I don't agree that an iPad is more durable for kids than the education focused Chromebooks, like the new lenovos that came out with drop resistance and spill proof keyboards: https://www3.lenovo.com/us/en/laptops/lenovo/lenovo-n-series...

Disclosure: I work at Google but not remotely on chromebooks.

I've slowly moved most of my mobile experience back to browser (safari) due to storage savings for things like images/music/tv shows. Same with my laptop.

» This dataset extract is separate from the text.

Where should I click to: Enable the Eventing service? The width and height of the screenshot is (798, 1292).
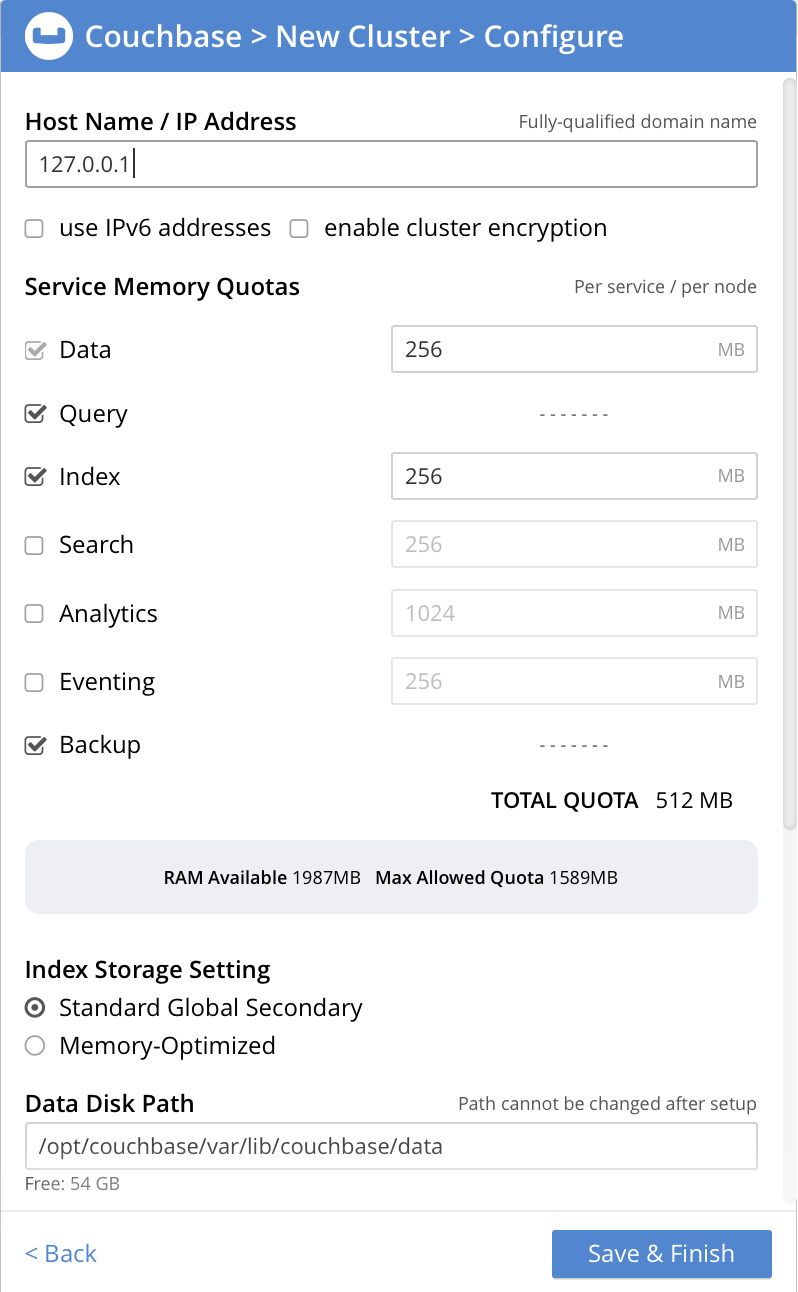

Modern browsers and web apps can mimic computing environments while outsourcing the storage problem. I see the future moving in this direction as well.

Why can’t you just use a Bluetooth keyboard?
You can. More money. More things to configure. More things to break. More things to lose.
True. That said, if a school is spending 300 per student on an iPad, it doesn’t seem unreasonable to spend another 40 on a keyboard.
it doesn’t seem unreasonable to spend another 40 on a keyboard.

You have obviously never been involved in purchasing decisions at large public institutions. "Reasonable" never features into it.

It may not be unreasonable, but it's more money.
How can you lose a keyboard?
You don't have kids, do you?
I do... my 10 year old son lost a brand new pair of Under Armor shoes two weeks ago. Gone. Poof.

It was maddening as hell, but then I realized that I have lost bigger more expensive things as well. Also, I was a kid too... So I took a deep breath and he used his birthday money to buy himeself a new pair. I didn't have to raise my voice... he just "knew" not to test on this.

Yeah I do.
Issues that are trivial at the level of the individual become logistics headaches when you scale out to thousands or tens of thousands of individuals.
Chromebooks domination is specific to US, they are hardly seen anywhere else.
Chromebooks are dominant in schools down here in NZ.
Here in Europe they are largely ignored at a corner in most consumer chains, being sold at increasing discounts until someone takes them.

You can watch this effect, by finding a shop with one and then visiting it regularly afterwards.

Most parents just get a regular notebook.